Start EXCERPT TO READ
Note that as this is a Bayesian model, we don’t get a standard error and \(p\)-value, instead we get a description of the posterior distribution of each coefficient, so the summary gives the mean, median, mode, s.d. and the 2.5 and 97.5 percentiles (0.025quant and 0.975quant). As a quick rule of thumb, if these percentiles have the same sign, we can assume that there is a credible effect (note the difference in language here). You can get a quick plot of these posterior distributions with INLA’s plot() function. By default, this will try to plot everything from the model, so it is easier to only select the fixed effects for now:
plot(inla_lm, plot.fixed.effects = TRUE,
plot.random.effects = FALSE,
plot.hyperparameters = FALSE,
plot.predictor = FALSE)
In the linear model, we got an estimate of the residual standard deviation of around 7.6. This is a measure of the size of the errors from the model. In the INLA output, we get an estimate of the residual precision instead, which is the inverse of the variance. You can extract this with:
inla_lm$summary.hyperpar
## mean sd 0.025quant
## Precision for the Gaussian observations 0.01724183 0.0005814291 0.01611705
## 0.5quant 0.975quant mode
## Precision for the Gaussian observations 0.01723434 0.01840503 0.01721826
To compare, we can invert this and take the square root to convert back to standard deviation units, and to check that the models are estimating the same value:
sqrt(1 / 0.0172)
End EXCERPT TO READ
** TASK INSTRUCTIONS **
A. In the INLA excerpt, roughly what residual standard deviation did the linear model estimate?
B. List each named argument that the INLA excerpt passes to plot(), with the value it is given.
C. Please reproduce the passage of the INLA excerpt starting with "In the linear" and going on through "sqrt(1 / 0.0172)".
Start STORED DATA
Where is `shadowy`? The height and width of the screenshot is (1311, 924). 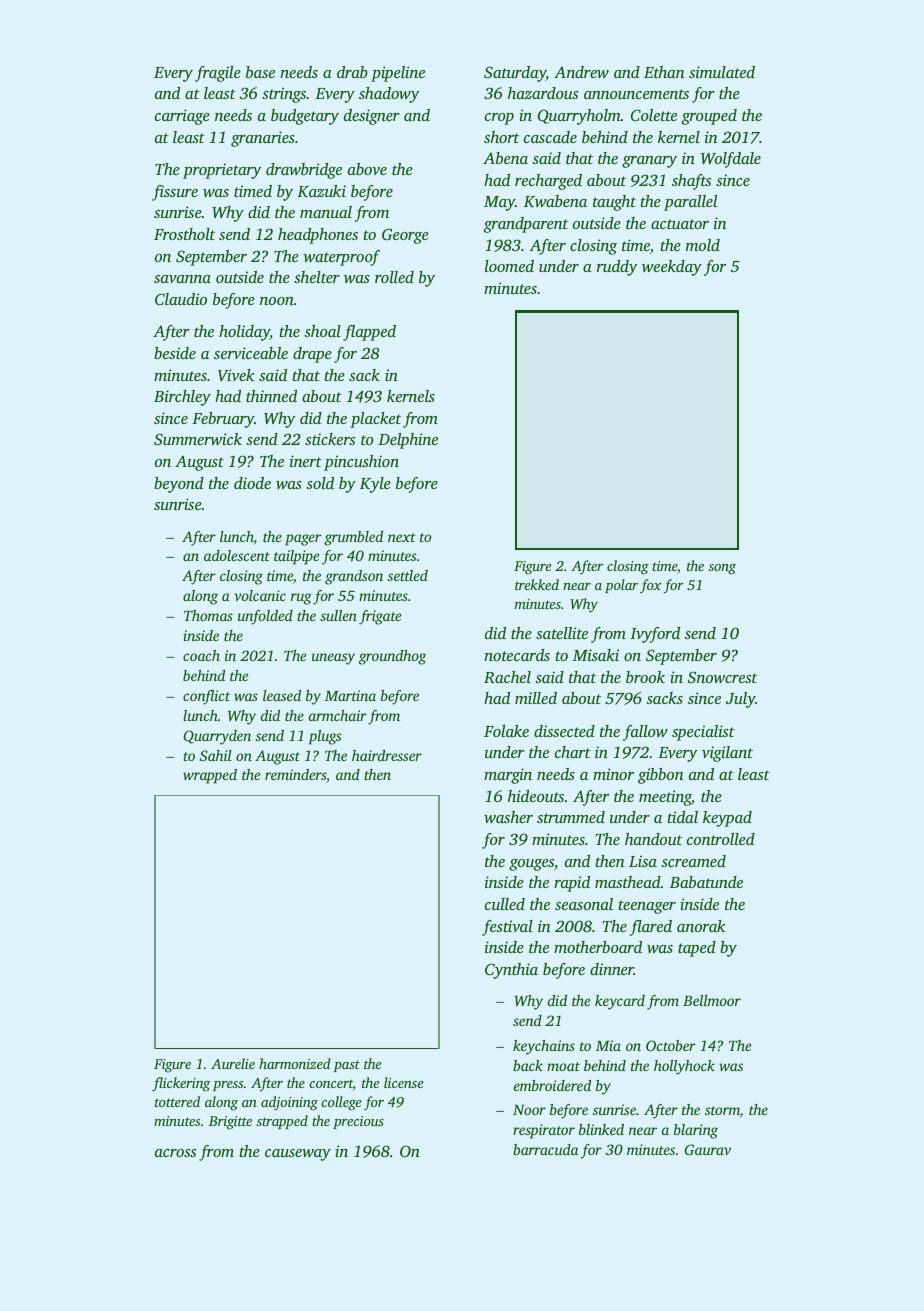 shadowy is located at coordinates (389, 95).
End STORED DATA
** WORKED SOLUTIONS **
A. Around 7.6.

B.
plot.fixed.effects = TRUE
plot.random.effects = FALSE
plot.hyperparameters = FALSE
plot.predictor = FALSE

C.
In the linear model, we got an estimate of the residual standard deviation of around 7.6. This is a measure of the size of the errors from the model. In the INLA output, we get an estimate of the residual precision instead, which is the inverse of the variance. You can extract this with:
inla_lm$summary.hyperpar
## mean sd 0.025quant
## Precision for the Gaussian observations 0.01724183 0.0005814291 0.01611705
## 0.5quant 0.975quant mode
## Precision for the Gaussian observations 0.01723434 0.01840503 0.01721826
To compare, we can invert this and take the square root to convert back to standard deviation units, and to check that the models are estimating the same value:
sqrt(1 / 0.0172)